### Description of the task
Copy out each of the lines below word for word, without changing anything.
══ Listed entries ══
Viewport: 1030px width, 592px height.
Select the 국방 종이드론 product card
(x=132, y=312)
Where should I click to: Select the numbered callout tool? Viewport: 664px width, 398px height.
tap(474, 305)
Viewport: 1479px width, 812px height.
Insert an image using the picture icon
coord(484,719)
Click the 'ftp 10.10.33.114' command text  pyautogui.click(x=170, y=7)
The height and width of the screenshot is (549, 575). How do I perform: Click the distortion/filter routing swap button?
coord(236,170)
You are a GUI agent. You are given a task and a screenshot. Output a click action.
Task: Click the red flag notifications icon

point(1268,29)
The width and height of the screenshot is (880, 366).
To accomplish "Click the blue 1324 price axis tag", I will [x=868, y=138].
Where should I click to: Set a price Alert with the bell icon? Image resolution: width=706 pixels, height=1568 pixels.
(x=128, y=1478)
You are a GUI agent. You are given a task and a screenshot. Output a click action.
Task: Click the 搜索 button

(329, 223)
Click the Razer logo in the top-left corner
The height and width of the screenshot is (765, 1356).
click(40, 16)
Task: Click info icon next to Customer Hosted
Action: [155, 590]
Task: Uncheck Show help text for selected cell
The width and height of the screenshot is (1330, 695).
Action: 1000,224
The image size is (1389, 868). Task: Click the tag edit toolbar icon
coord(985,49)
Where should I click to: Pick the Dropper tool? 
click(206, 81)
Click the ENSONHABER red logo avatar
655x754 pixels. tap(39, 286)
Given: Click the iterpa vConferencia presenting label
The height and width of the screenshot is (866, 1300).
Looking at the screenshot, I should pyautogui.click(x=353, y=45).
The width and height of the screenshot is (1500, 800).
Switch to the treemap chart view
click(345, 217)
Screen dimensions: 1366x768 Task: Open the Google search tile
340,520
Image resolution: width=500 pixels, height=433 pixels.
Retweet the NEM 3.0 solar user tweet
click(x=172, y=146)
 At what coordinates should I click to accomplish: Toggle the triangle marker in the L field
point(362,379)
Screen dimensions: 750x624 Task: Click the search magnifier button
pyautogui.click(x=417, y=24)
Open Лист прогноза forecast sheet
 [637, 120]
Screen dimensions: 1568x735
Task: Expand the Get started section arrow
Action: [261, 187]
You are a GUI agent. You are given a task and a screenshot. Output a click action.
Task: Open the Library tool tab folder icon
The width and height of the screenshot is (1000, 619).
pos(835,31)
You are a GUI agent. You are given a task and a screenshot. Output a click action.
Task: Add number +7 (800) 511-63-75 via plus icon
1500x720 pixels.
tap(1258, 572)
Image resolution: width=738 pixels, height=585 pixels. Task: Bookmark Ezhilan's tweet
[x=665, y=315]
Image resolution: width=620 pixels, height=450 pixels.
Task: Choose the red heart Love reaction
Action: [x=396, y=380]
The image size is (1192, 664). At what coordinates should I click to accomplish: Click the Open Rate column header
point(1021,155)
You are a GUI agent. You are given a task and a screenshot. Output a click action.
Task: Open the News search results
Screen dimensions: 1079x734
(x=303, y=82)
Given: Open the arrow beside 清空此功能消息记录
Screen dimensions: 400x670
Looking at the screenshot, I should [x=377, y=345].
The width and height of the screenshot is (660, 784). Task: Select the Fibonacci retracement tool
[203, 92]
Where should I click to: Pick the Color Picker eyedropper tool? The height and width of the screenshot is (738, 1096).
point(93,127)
═══
### The reply
Viewport: 1030px width, 592px height.
Select the 국방 종이드론 product card
(x=132, y=312)
Where should I click to: Select the numbered callout tool? Viewport: 664px width, 398px height.
tap(474, 305)
Viewport: 1479px width, 812px height.
Insert an image using the picture icon
coord(484,719)
Click the 'ftp 10.10.33.114' command text  pyautogui.click(x=170, y=7)
The height and width of the screenshot is (549, 575). How do I perform: Click the distortion/filter routing swap button?
coord(236,170)
You are a GUI agent. You are given a task and a screenshot. Output a click action.
Task: Click the red flag notifications icon

point(1268,29)
The width and height of the screenshot is (880, 366).
To accomplish "Click the blue 1324 price axis tag", I will [x=868, y=138].
Where should I click to: Set a price Alert with the bell icon? Image resolution: width=706 pixels, height=1568 pixels.
(x=128, y=1478)
You are a GUI agent. You are given a task and a screenshot. Output a click action.
Task: Click the 搜索 button

(329, 223)
Click the Razer logo in the top-left corner
The height and width of the screenshot is (765, 1356).
click(40, 16)
Task: Click info icon next to Customer Hosted
Action: [155, 590]
Task: Uncheck Show help text for selected cell
The width and height of the screenshot is (1330, 695).
Action: 1000,224
The image size is (1389, 868). Task: Click the tag edit toolbar icon
coord(985,49)
Where should I click to: Pick the Dropper tool? 
click(206, 81)
Click the ENSONHABER red logo avatar
655x754 pixels. tap(39, 286)
Given: Click the iterpa vConferencia presenting label
The height and width of the screenshot is (866, 1300).
Looking at the screenshot, I should pyautogui.click(x=353, y=45).
The width and height of the screenshot is (1500, 800).
Switch to the treemap chart view
click(345, 217)
Screen dimensions: 1366x768 Task: Open the Google search tile
340,520
Image resolution: width=500 pixels, height=433 pixels.
Retweet the NEM 3.0 solar user tweet
click(x=172, y=146)
 At what coordinates should I click to accomplish: Toggle the triangle marker in the L field
point(362,379)
Screen dimensions: 750x624 Task: Click the search magnifier button
pyautogui.click(x=417, y=24)
Open Лист прогноза forecast sheet
 [637, 120]
Screen dimensions: 1568x735
Task: Expand the Get started section arrow
Action: [261, 187]
You are a GUI agent. You are given a task and a screenshot. Output a click action.
Task: Open the Library tool tab folder icon
The width and height of the screenshot is (1000, 619).
pos(835,31)
You are a GUI agent. You are given a task and a screenshot. Output a click action.
Task: Add number +7 (800) 511-63-75 via plus icon
1500x720 pixels.
tap(1258, 572)
Image resolution: width=738 pixels, height=585 pixels. Task: Bookmark Ezhilan's tweet
[x=665, y=315]
Image resolution: width=620 pixels, height=450 pixels.
Task: Choose the red heart Love reaction
Action: [x=396, y=380]
The image size is (1192, 664). At what coordinates should I click to accomplish: Click the Open Rate column header
point(1021,155)
You are a GUI agent. You are given a task and a screenshot. Output a click action.
Task: Open the News search results
Screen dimensions: 1079x734
(x=303, y=82)
Given: Open the arrow beside 清空此功能消息记录
Screen dimensions: 400x670
Looking at the screenshot, I should [x=377, y=345].
The width and height of the screenshot is (660, 784). Task: Select the Fibonacci retracement tool
[203, 92]
Where should I click to: Pick the Color Picker eyedropper tool? The height and width of the screenshot is (738, 1096).
point(93,127)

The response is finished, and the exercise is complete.